And Obama still hasn't revealed how the strike fits into a bigger strategic picture. At Senate Foreign Relations Committee hearings this week, one senator asked Gen. Martin Dempsey, the Joint Chiefs chairman, what the United States is seeking in Syria. Dempsey, who is wary about military intervention, responded: "I can't answer that."

As for Secretary of State John Kerry, he insisted this strike was only about chemical weapons, but hinted it would be accompanied by more U.S. help to moderate Syrian rebels -- in an effort to break the Syrian military stalemate and push Assad to the negotiating table. These hints aren't credible; small arms that were promised to rebels three months ago still haven't been delivered.

There's little concrete reason to believe this strike would be part of a more coherent strategy to bring the Syrian crisis -- and its deadly spillover throughout the region -- to an end.

Nor has the White House said what it will do if Assad absorbs a brief U.S. strike, then returns to the business of killing Syrians with conventional weapons. We can say we struck a blow for an international norm, while Syria continues to disintegrate into fiefdoms split between a murderous dictator and aggressive, well-armed jihadis who have eclipsed more moderate, poorly armed rebels.

I can see only one reason for this strike: Preventing Obama, and Washington, from losing credibility with Iran, North Korea, China, you name it. As Secretary of Defense Chuck Hagel put it bluntly at the Senate hearings: "The word of the United States must mean something. It is vital currency." This is true.

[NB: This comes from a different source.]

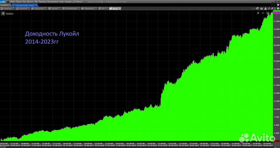This screenshot has height=148, width=280.
Task: Switch to the Сделки tab
Action: [54, 9]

Yet I don't see how Obama can preserve credibility by backing into military action that is not part of a larger picture. "Basing a strategy around chemical weapons is getting it backward," says Faysal Itani, a Syria expert at the Atlantic Council's Rafik Hariri Center for the Middle East. Well said.

One way out of this trap would be if -- buoyed by unexpected congressional support -- Obama can rally more firm global backing for the ban on chemical weapons, starting when he attends a summit of 20 top world leaders this week in St. Petersburg, Russia. That would require convincing the host, Vladimir Putin, that the only way to prevent a U.S. strike is to back a G-20 pledge to punish anyone who uses sarin, including Putin's ally Assad. It also would require backdoor consultations with Iran, whose new president seems unhappy with the behavior of his Syrian ally.

It's hard to imagine Russia or Iran saving Obama's bacon. But if other world leaders won't back the chemical-weapons norm, then America can't preserve it solo. Watch what happens in St. Petersburg this week.